Could you copy out the material verbatim, starting at the line that contains "Where should I click to: Point" and stopping after the line that contains "(x=95, y=309)"?

**Provided records**
◇ ◇ ◇ ◇ ◇ ◇ ◇

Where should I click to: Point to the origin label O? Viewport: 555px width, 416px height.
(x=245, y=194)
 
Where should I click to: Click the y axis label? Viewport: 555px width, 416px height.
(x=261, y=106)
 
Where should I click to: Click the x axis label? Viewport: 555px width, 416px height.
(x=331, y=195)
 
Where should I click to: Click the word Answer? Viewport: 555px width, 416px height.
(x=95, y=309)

◇ ◇ ◇ ◇ ◇ ◇ ◇

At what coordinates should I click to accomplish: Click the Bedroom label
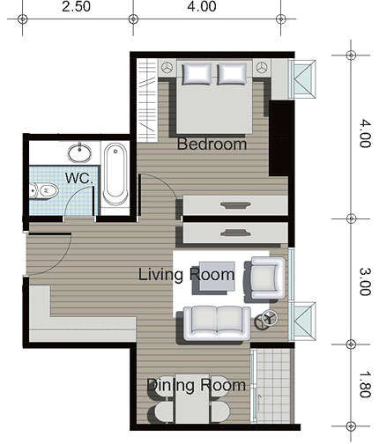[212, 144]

◇ ◇ ◇ ◇ ◇ ◇ ◇

**Exercise solution**
Where should I click to: Point to the origin label O? Viewport: 555px width, 416px height.
(x=245, y=194)
 
Where should I click to: Click the y axis label? Viewport: 555px width, 416px height.
(x=261, y=106)
 
Where should I click to: Click the x axis label? Viewport: 555px width, 416px height.
(x=331, y=195)
 
Where should I click to: Click the word Answer? Viewport: 555px width, 416px height.
(x=95, y=309)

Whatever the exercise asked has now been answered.